The reality is, if you want something beyond a worn out 1970s leftover, it costs a lot more than that.
- $1800 rent on a $100k salary is doable but tight. It's almost impossible if you have a car payment/student loans/credit card debt. You won't be able to save for house down payment paying that kind of rent and if you do, you won't be saving for retirement. $100k is a great salary for a single person though and is far above "average".
- If you are married perhaps with a kid and need a two-bedroom, expect to pay at least $2,500 for something decent. Your $100K salary no longer will cut it. You really don't want to life in a 2 bed priced under $2k a month, not even in Allston, Cambridge or Somerville.
And here Caramel's short but to the point take on what it really costs to rent around here.
"By the way, where does the $1,834 rent number come from? Seems high"
Nope. That would be a great price for a one bedroom in Boston. Prices are more like $2000 and up. Check out the slide show on the real estate front page.
$2400 in Cambridge gets you an okay 2 bedroom. $3000 gets you a nice 2 bedroom.
Now finally back to Mggio on what you can expect to get for your $1,800 a month:
This article is anything but good news. Here is the situation:
- Boston real estate is overpriced. We all know that. It still hasn't dropped to levels where it is anywhere near affordable for most people who would like to buy.

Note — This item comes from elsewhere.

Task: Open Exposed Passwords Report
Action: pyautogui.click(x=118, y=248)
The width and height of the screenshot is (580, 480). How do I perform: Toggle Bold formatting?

- Rents are also overpriced, at least for what you get. Your $1800 a month gets you a unit in a 100-year old building that hasn't been renovated since the 70's. Most Boston area landlords bought for nothing over 30 years ago and have no business being landlords as they don't know how to maintain their properties. These rundown units are basically glorified dorm rooms and sure enough, they are usually lived in by college students who don't care where they live. Thus landlords have no incentive to keep them in decent condition. If you are not a college student and make a decent salary, expect to pay at least twice as much for something new and in decent condition. I can't speak for Boston itself, but I've been renting in Cambridge and Somerville for 14 years, I've lived in 8 different apartments, and I've seen well over 100 apts every time I've looked. I've been in the market to buy for 5 years now but I'm still watching prices drop.